PINDAINEWS -- Hingga kini, aksi kekerasan seksual, baik terhadap kaum wanita, maupun anak-anak, masih cukup marak terjadi. Seperti yang terjadi di Bandung beberapa waktu lalu.

Seorang pegasuh pondok pesantren, Madani Boarding School, Herry Wirawan, secara sadis, menggauli cukup banyak santri perempuan yang masih berusia di bawah umur. Beberapa di antaranya hamil, bahkan melahirkan.

Karenanya, pemerintah terus berusaha keras agar kejahatan dan kekeasan seksual tereliminir. Satu caranya, mengesahkan Undang Undang (UU) 12/2022 yakni UU Tindak Pidana Kekerasan Seksual (UU TPKS).
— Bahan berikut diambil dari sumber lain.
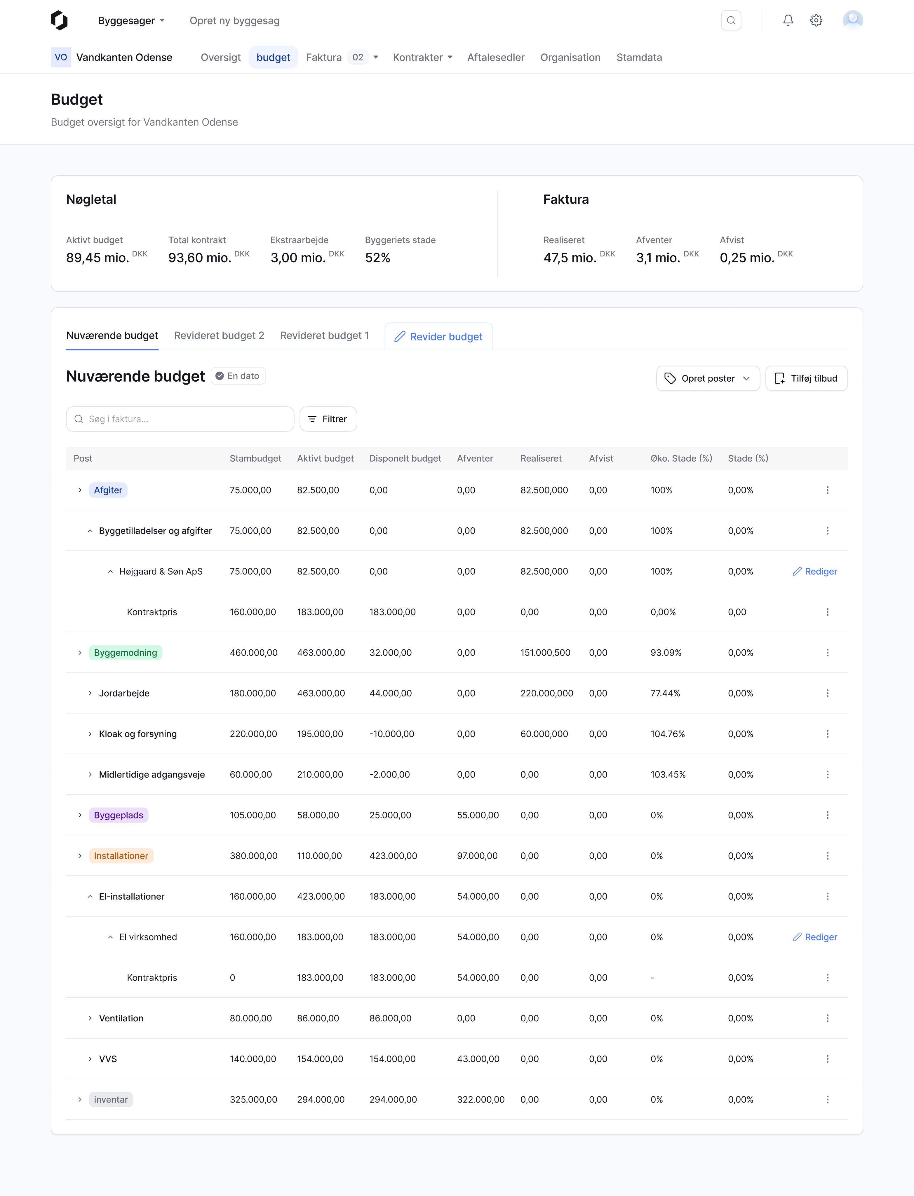This screenshot has width=914, height=1196.
Task: Go to the Aftalesedler tab
Action: pos(496,58)
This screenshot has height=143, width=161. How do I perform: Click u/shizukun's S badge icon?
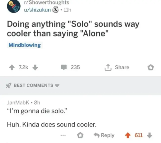55,10
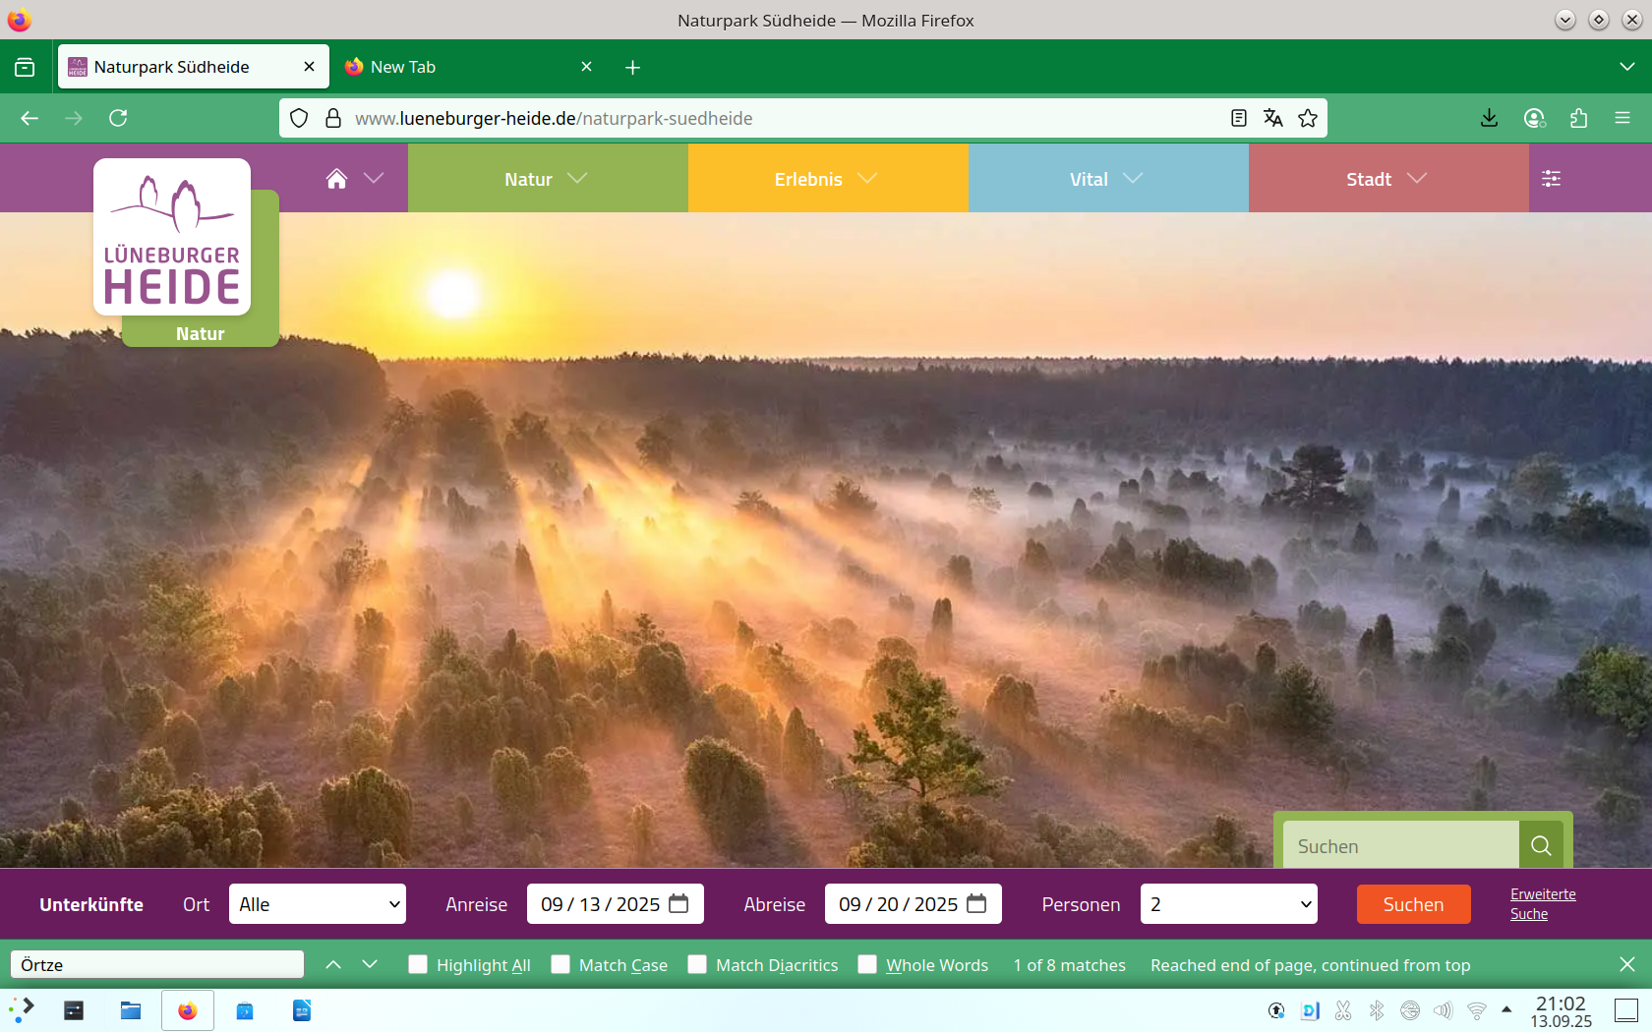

Mengutip sejumlah sumber, berlakunya UU TPKS secara resmi sejak ditandatangani Presiden Republik Indonesia, Joko Widodo, yakni 9 Mei 2022.

Setelah ditandatangani Jokowi, sapaan akrabn orang nomor satu di tanah air, Kementerian Hukum dan Hak Azasi Manusia (Kemenku-HAM), mengundangkan UU TPKS yang terdiri atas 93 pasal yang dilengkapi penjelassan setiap pasalnya, tersebut.

Sebenarnya, pemerintah memperjuangkan terbitnya UU TPKS sejak sadu dekade silam atau 2012. Saat itu, masih berupa Rancangan Undang Undang (RUU) Pidana Kekerasan Seksual (PKS).

Akhirnya, pada 12 April 2022, ketukan palu Dewan Perwakilan Rakyat Republik Indonesia (DPR-Ri) mendandai pengesahan RUU PKS menjadi UU TPKS, yakni saat Paripurna DPR-RI ke-19 Masa Persidangan IV 2021-2022.

Jokowi menyatakan harapannya, kehadiran regulasi baru ini bisa melindungi para korban kekerasan seksual sekaligus meminimalisir aksi bejat tersebut.